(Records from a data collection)
******

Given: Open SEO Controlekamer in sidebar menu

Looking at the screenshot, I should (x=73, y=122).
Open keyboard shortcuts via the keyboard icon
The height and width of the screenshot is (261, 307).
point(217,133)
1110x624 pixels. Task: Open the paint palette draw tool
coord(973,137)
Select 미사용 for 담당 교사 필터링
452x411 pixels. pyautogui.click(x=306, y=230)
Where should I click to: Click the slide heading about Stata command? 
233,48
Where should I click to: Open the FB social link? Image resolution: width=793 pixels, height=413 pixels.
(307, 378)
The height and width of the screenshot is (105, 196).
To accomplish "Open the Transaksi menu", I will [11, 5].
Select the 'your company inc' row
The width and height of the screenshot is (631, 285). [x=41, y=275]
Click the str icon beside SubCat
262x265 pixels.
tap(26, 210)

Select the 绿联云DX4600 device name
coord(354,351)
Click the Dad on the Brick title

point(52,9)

******

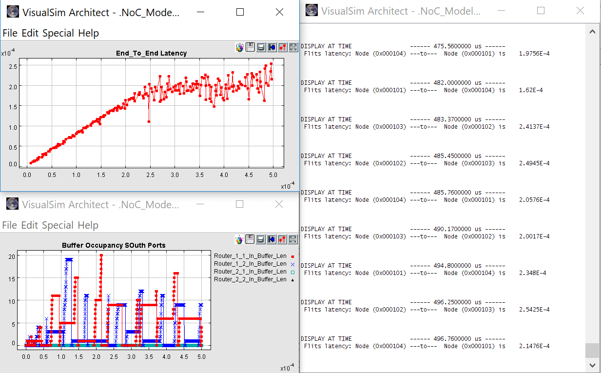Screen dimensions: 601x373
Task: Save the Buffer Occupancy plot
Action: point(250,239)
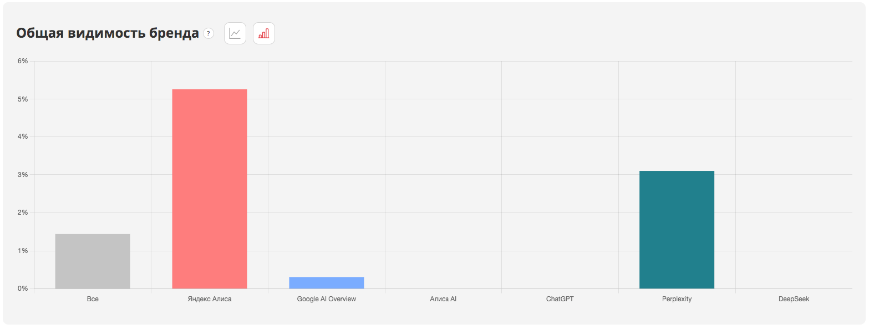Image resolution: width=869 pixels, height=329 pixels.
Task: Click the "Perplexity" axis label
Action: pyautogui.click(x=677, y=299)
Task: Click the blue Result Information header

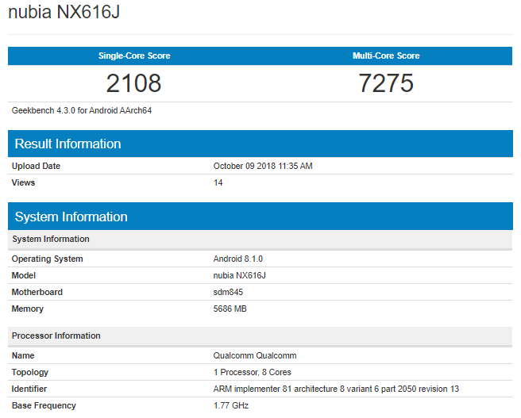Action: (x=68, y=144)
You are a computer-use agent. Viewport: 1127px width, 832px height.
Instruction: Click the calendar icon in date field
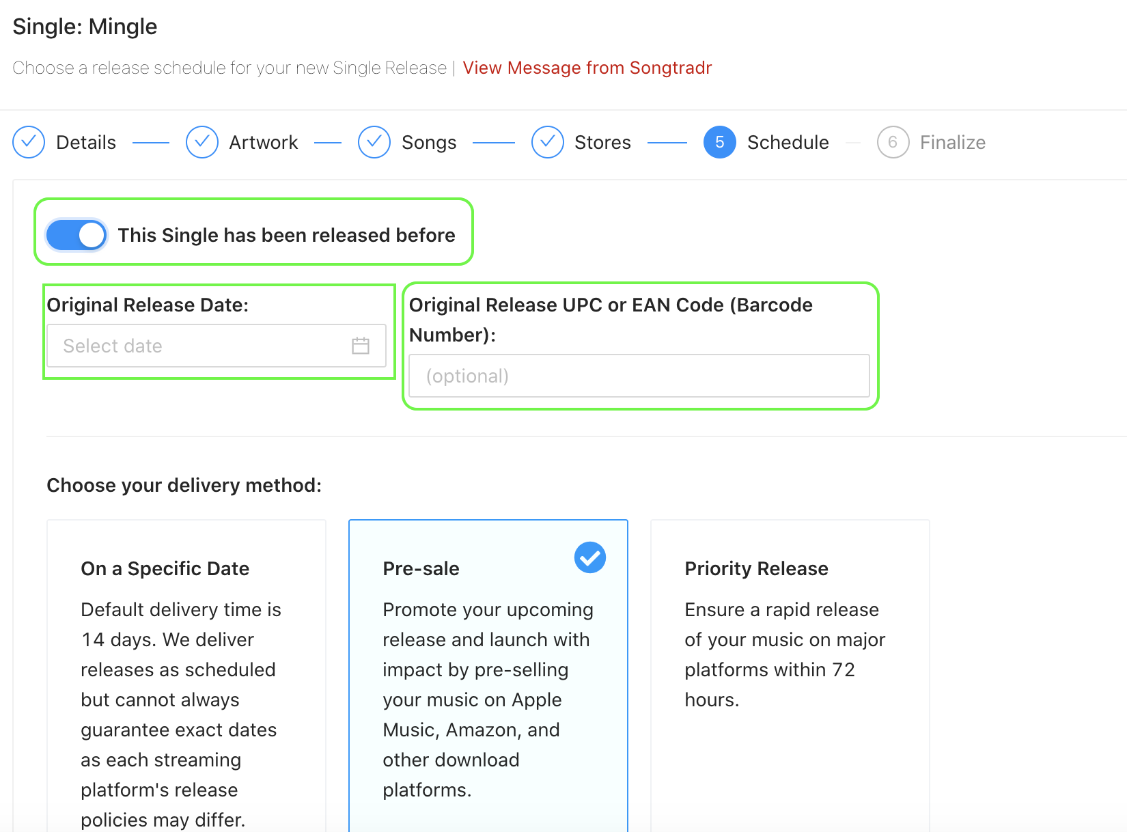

******

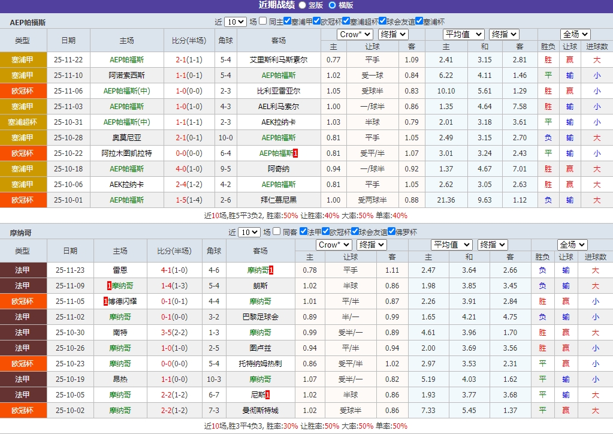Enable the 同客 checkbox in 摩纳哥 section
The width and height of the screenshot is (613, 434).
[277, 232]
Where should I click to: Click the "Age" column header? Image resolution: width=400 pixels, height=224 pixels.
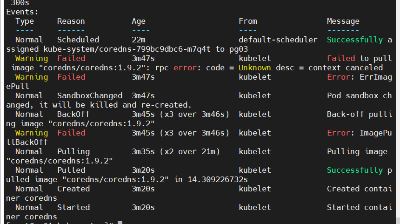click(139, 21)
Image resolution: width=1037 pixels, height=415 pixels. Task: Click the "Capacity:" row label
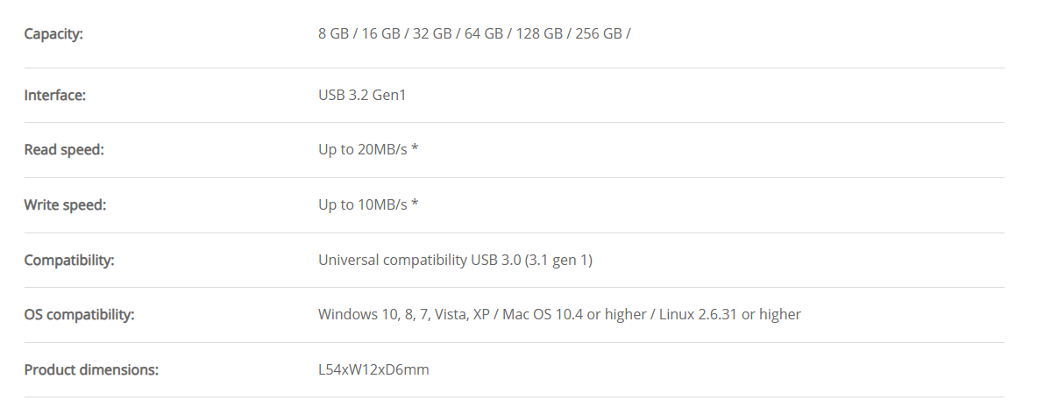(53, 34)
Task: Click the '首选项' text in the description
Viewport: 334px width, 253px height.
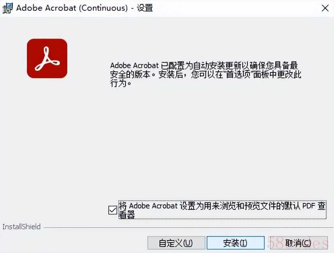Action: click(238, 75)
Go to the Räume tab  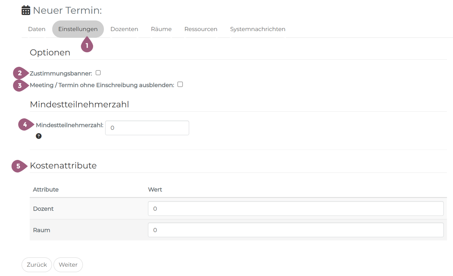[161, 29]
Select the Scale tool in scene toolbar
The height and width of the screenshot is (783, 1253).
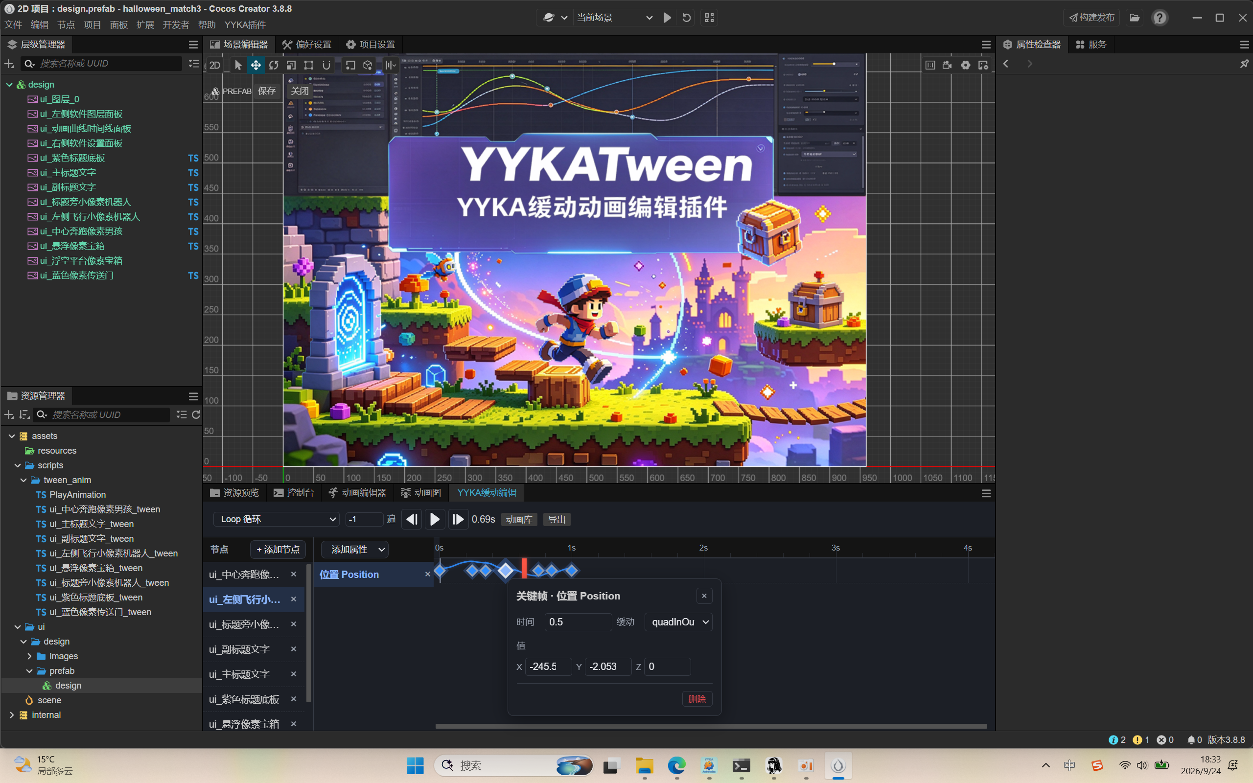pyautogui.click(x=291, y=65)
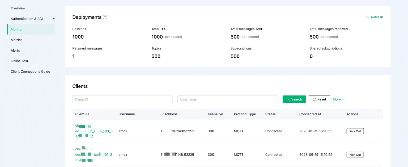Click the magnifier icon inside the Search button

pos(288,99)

******

§ **Task to complete**
Working from the data above, repeat exactly, and only, the lines that begin at the line containing "Task: Click the blue" and stop after the line containing "Instruction: Click the"; pictures are not copied.

§ **Answer box**
Task: Click the blue Result Information header

Action: (x=68, y=144)
You are a computer-use agent. Viewport: 1127px width, 832px height.
Instruction: Click the calendar icon in date field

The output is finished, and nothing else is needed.